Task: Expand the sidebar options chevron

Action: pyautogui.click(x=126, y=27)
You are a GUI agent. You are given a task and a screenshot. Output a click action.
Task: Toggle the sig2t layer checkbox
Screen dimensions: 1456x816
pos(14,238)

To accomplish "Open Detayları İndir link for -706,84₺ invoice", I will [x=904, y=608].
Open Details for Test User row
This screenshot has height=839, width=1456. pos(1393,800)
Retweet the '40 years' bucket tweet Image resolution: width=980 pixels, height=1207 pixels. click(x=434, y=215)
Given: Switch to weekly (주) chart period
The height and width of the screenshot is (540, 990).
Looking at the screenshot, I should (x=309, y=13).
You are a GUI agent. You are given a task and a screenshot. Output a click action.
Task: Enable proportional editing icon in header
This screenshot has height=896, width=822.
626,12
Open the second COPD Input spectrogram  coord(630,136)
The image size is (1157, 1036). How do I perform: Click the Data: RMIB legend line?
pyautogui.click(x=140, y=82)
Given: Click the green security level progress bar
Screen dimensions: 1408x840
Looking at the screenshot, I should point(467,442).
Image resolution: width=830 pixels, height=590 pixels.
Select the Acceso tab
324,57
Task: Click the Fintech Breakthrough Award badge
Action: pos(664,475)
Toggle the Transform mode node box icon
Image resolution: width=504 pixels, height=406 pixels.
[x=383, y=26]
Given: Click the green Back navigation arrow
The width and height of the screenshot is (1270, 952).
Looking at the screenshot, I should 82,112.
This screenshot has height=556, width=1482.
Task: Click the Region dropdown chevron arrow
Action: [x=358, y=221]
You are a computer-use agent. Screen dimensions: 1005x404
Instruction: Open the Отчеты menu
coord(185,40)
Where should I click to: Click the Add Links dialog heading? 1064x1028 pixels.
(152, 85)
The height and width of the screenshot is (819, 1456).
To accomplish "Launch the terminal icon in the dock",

##########

§ What is being asked: Starting with the line that contains "Where should I" and going on through the end of the material, write those lines out again in full, offsetting every coordinate in the answers by 107.

§ Reply:
Where should I click to: Click the Add Links dialog heading? 1064x1028 pixels.
(259, 192)
The height and width of the screenshot is (819, 1456).
To accomplish "Launch the terminal icon in the dock",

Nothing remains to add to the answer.